The impact of recent data on our understanding of the roles of COX-1 and COX-2 in gastrointestinal pathophysiology.

Non-steroidal anti-inflammatory drugs (NSAIDs) are among the most commonly prescribed drugs in the world. In general, these agents have comparable efficacy and are well tolerated, although their use may be limited by their gastrointestinal (GI) tolerability. After the discovery of cyclo-oxygenase (COX)-1 and COX-2 isoforms, COX-1 was postulated to play a role in gastroprotection and COX-2 a role in inflammation and, as known, selective COX-2 inhibitors were developed in an attempt to reduce gastrointestinal toxicity while maintaining therapeutic efficacy.
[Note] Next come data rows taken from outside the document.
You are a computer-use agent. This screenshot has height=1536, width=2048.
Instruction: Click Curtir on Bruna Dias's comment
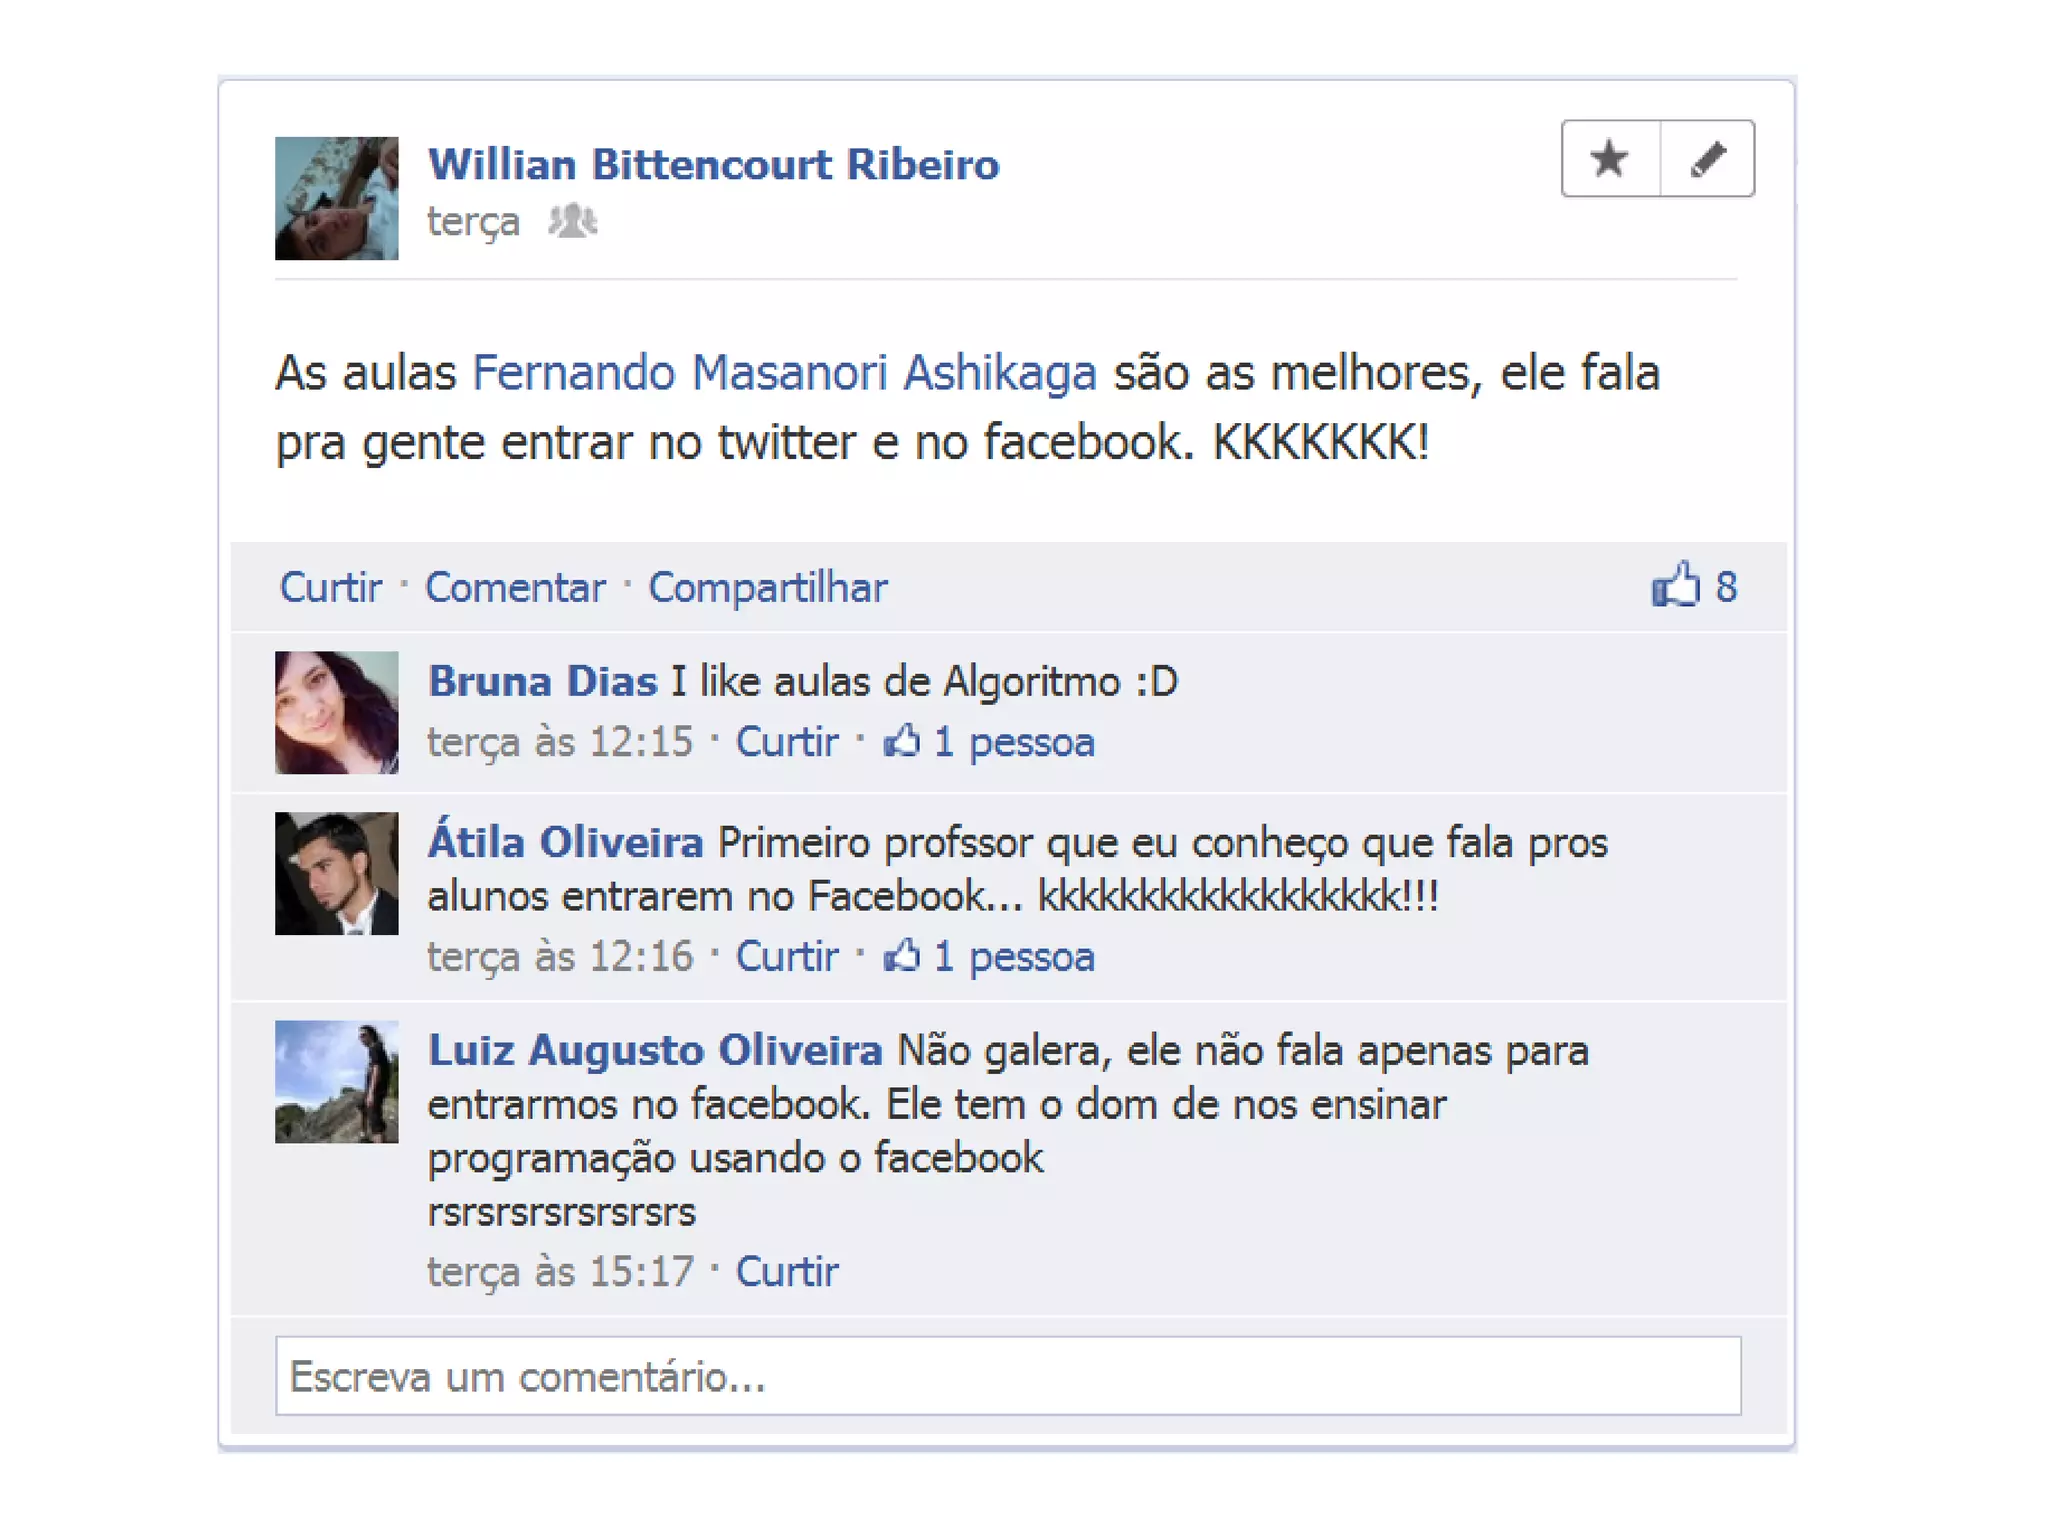pyautogui.click(x=787, y=742)
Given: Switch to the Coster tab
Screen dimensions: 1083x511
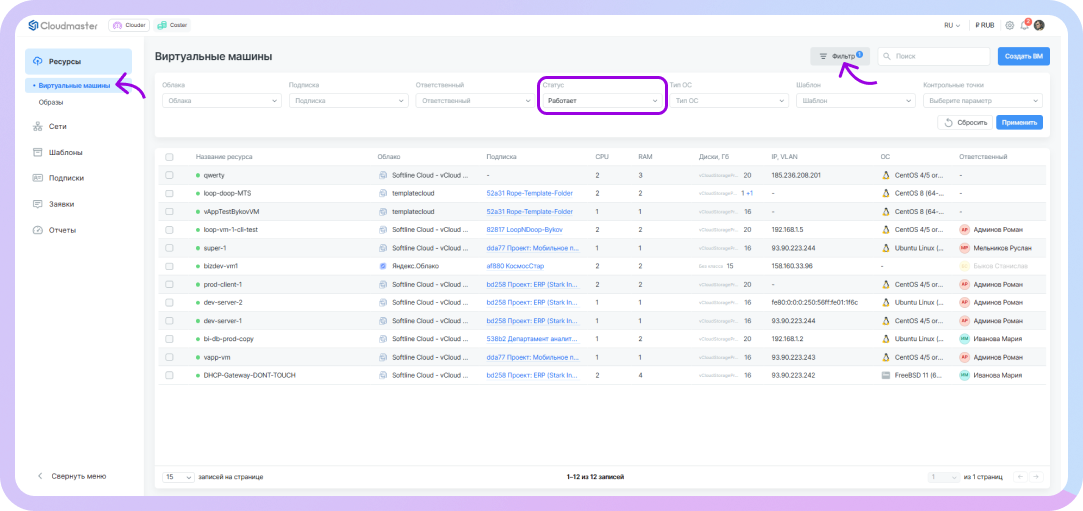Looking at the screenshot, I should coord(174,25).
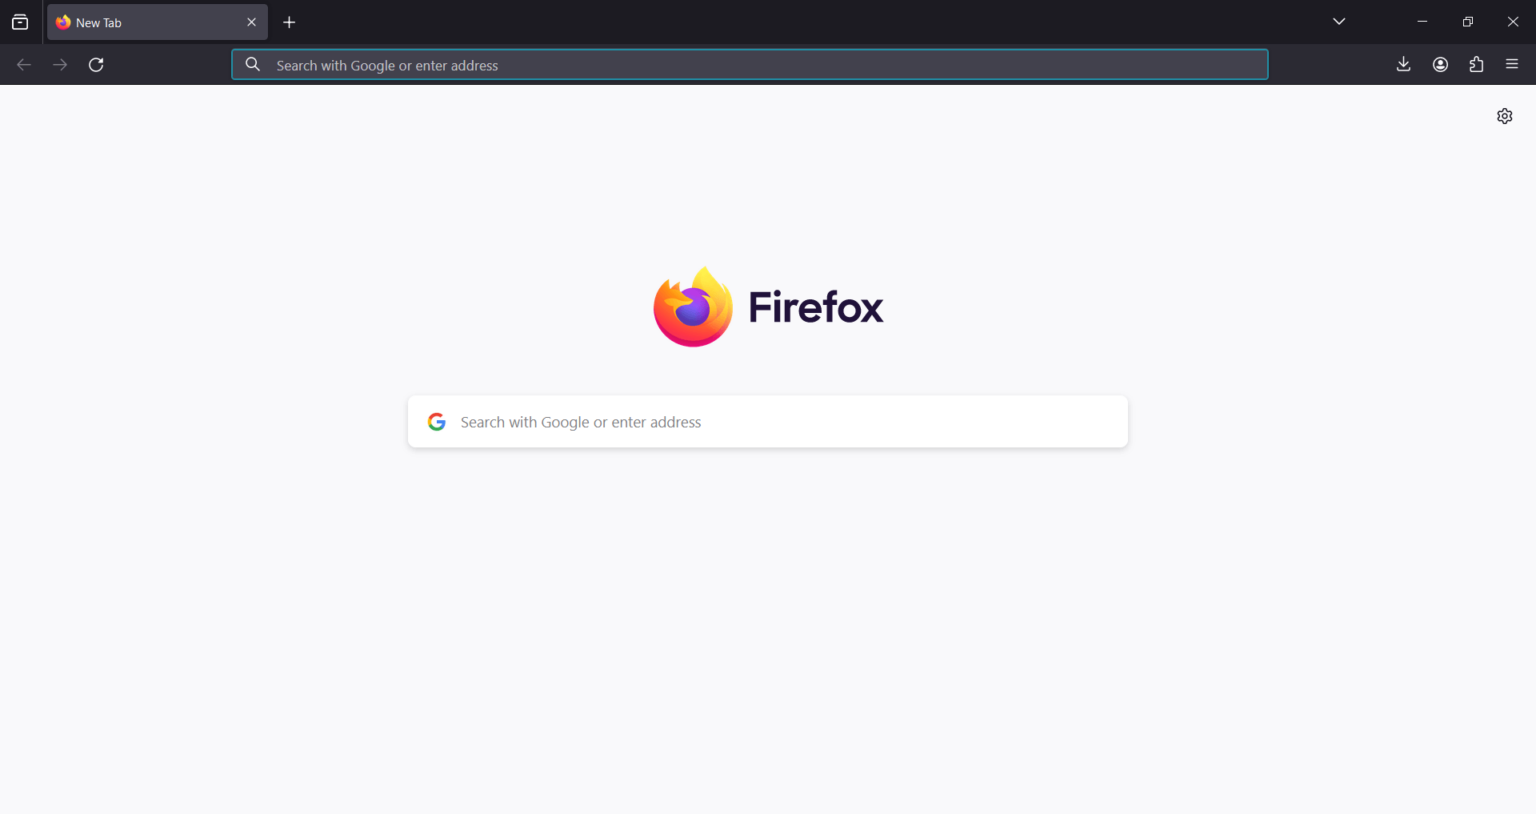
Task: Reload the current page
Action: coord(96,64)
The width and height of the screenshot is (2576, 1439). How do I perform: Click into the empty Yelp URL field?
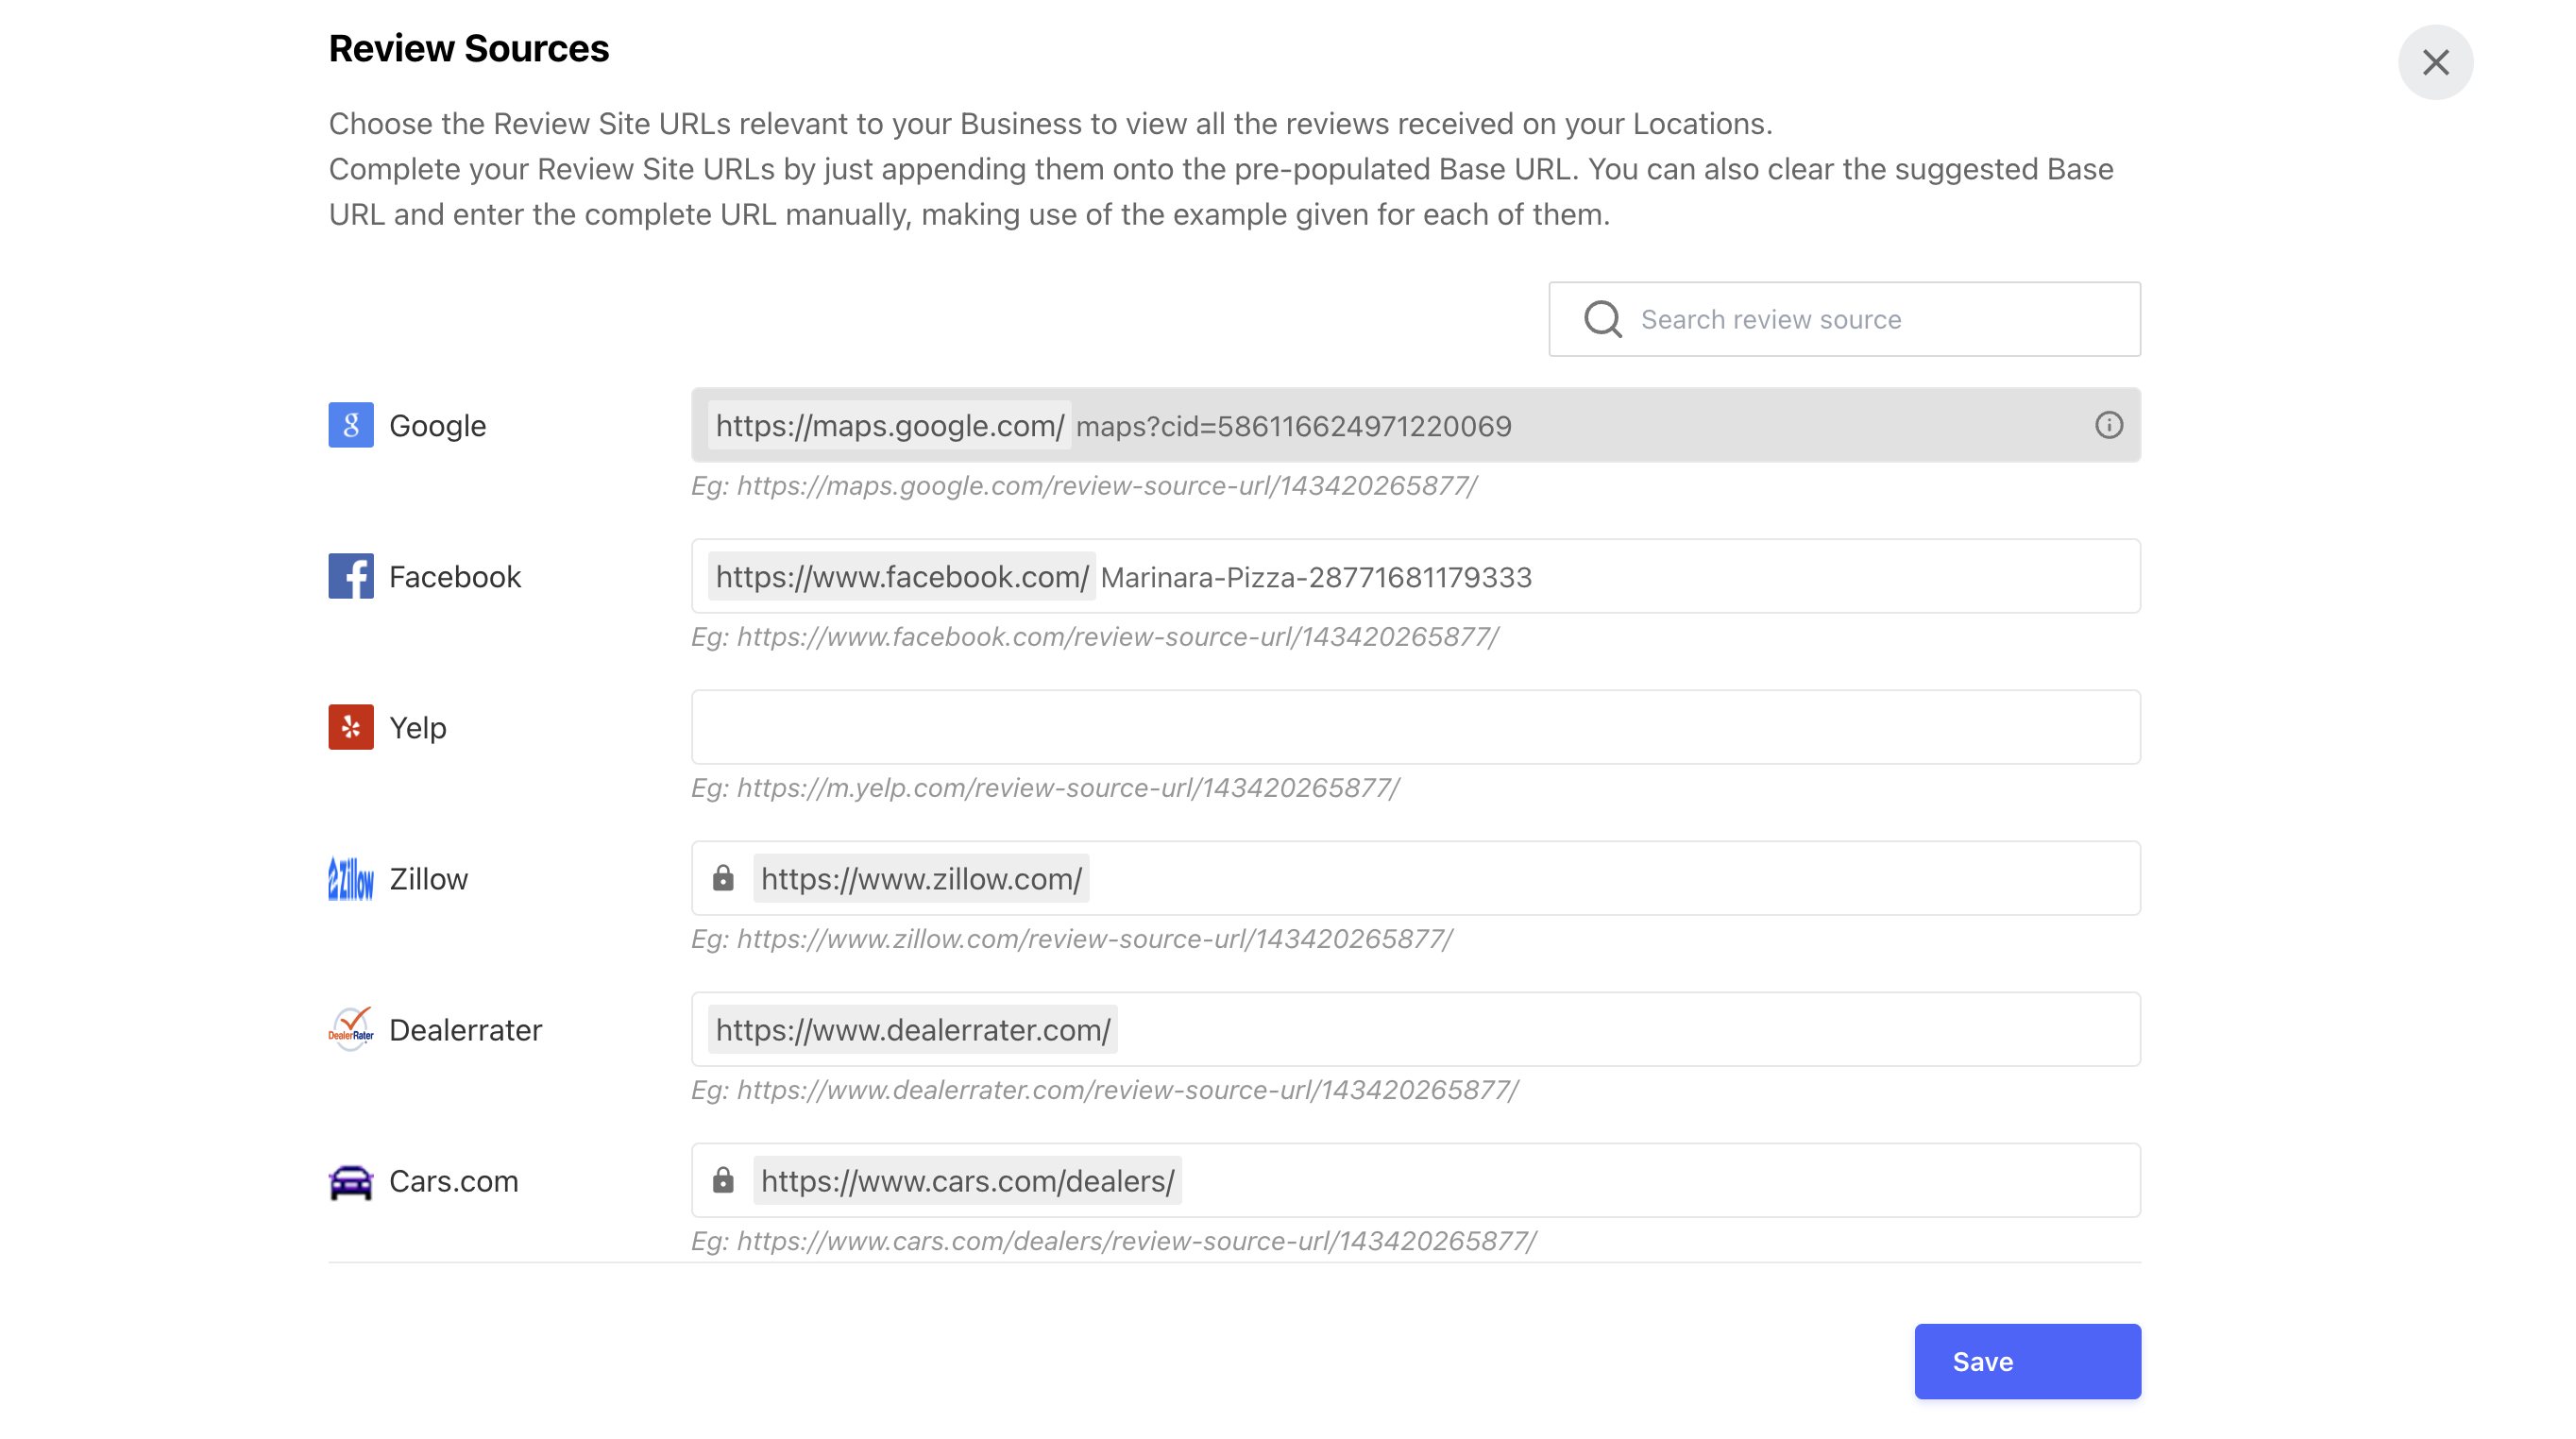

However, recent research challenges the common thinking beyond COX inhibition and related GI adverse reactions showing that GI tolerability might be the result of a combination of COX-dependent mechanisms and the so-called topical effects which NSAIDs - especially those with acid pK - may exert on the GI mucosa. GI tolerability is even more important in the rheumatology patient with concomitant co-morbidities, such as inflammatory bowel disease (IBD), for which the use of NSAIDs is controversial. Results from clinical studies in these patient groups show that NSAIDs such as nimesulide, with its preferential inhibitory activity on the COX-2 isoform and the lack of a topical effect, do not influence the evolution of IBD in patients requiring NSAID treatment for concomitant arthritic complaints. These results further reinforce the GI safety profile of nimesulide in comparison with other NSAIDs, even in particular circumstances, for example in patients with IBD in whom treatment with a NSAID is indicated.